Je dirais, en n'appuyant pas sur la touche alt.


----------



## Ahiqar (1 Décembre 2022)

Bonjour Zorglub38

sur un site ami j'ai trouvé une réponse explicative ICI

Désolé de ne pouvoir faire plus n'étant pas utilisateur de OPLP


----------



## Zorglub38 (1 Décembre 2022)

Ahiqar a dit:


> Bonjour Zorglub38
> 
> sur un site ami j'ai trouvé une réponse explicative ICI
> 
> Désolé de ne pouvoir faire plus n'étant pas utilisateur de OPLP


Merci je vais potasser ça.


----------



## Zorglub38 (1 Décembre 2022)

sinbad21 a dit:


> Je dirais, en n'appuyant pas sur la touche alt.


Non ça démarre sur le sud interne du Mac.


----------



## sinbad21 (1 Décembre 2022)

Zorglub38 a dit:


> Non ça démarre sur le sud interne du Mac.


Pas directement, OCLP te propose la liste des disques bootables d'abord. Je n'appuie jamais sur la touche alt, sauf quand je veux court-circuiter OCLP, pour démarrer sur Windows par exemple.

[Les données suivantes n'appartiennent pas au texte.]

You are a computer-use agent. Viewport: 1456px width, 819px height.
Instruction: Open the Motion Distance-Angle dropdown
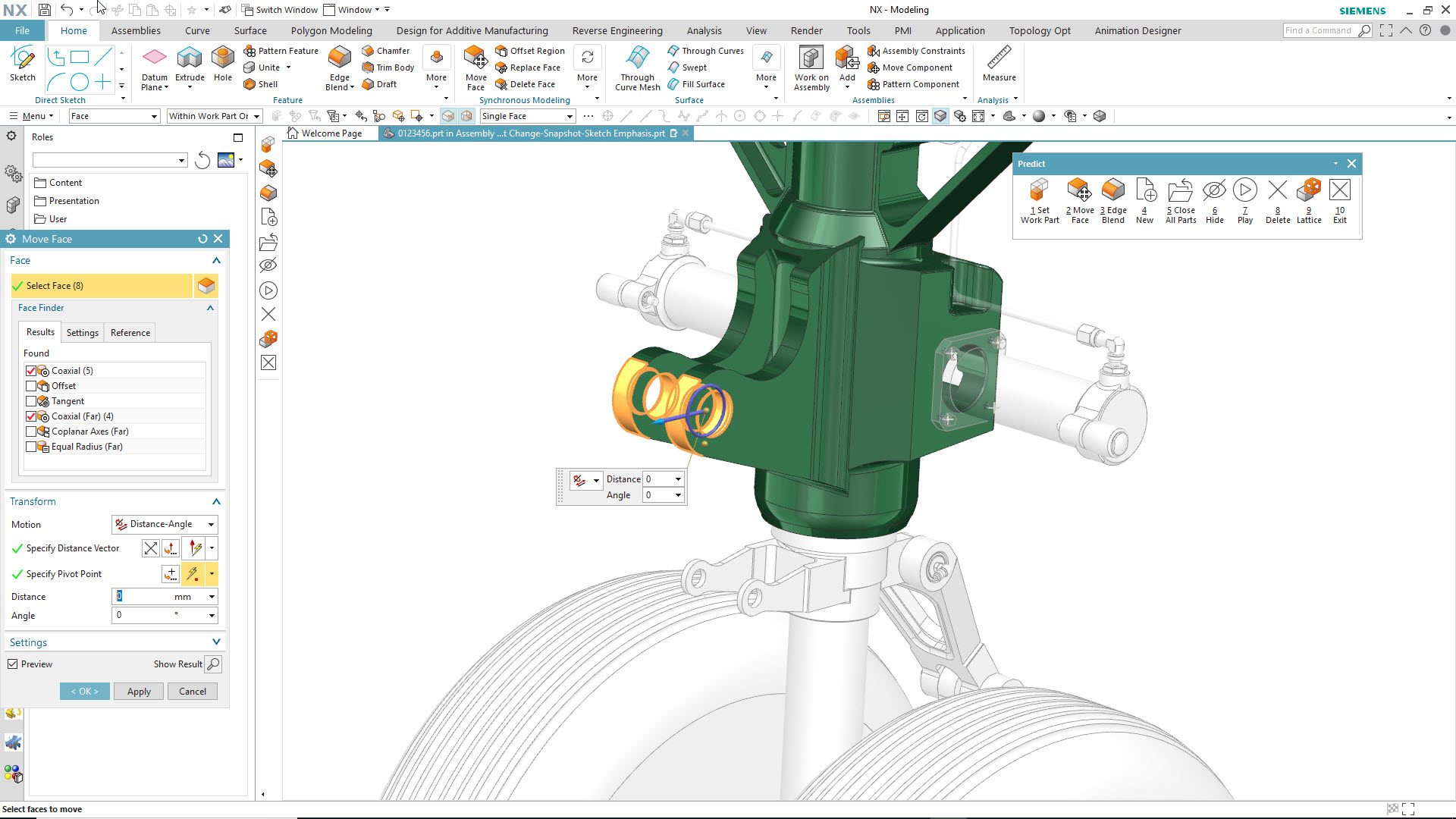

Maintenant si ton clone n'est pas bootable, il n'apparaîtra pas dans la liste, c'est sûr.


----------



## Zorglub38 (1 Décembre 2022)

sinbad21 a dit:


> Pas directement, OCLP te propose la liste des disques bootables d'abord. Je n'appuie jamais sur la touche alt, sauf quand je veux court-circuiter OCLP, pour démarrer sur Windows par exemple.
> 
> Maintenant si ton clone n'est pas bootable, il n'apparaîtra pas dans la liste, c'est sûr.


Le clone est bootable et lorsque je démarre le Mac je n'ai pas besoin de sélectionner quoi que ce soit il démarre directement sur la partition macOS. Pour lancer Boot Camp je sélectionne le disque de démarrage sous Ventura et il démarre sous windows.


----------



## Zorglub38 (1 Décembre 2022)

Zorglub38 a dit:


> Le clone est bootable et lorsque je démarre le Mac je n'ai pas besoin de sélectionner quoi que ce soit il démarre directement sur la partition macOS. Pour lancer Boot Camp je sélectionne le disque de démarrage sous Ventura et il démarre sous windows.


J'ai la version 0.5.3. de OCLP


----------



## sergiodadi (1 Décembre 2022)

Bonjour,



Zorglub38 a dit:


> Le clone est bootable et lorsque je démarre le Mac je n'ai pas besoin de sélectionner quoi que ce soit il démarre directement sur la partition macOS.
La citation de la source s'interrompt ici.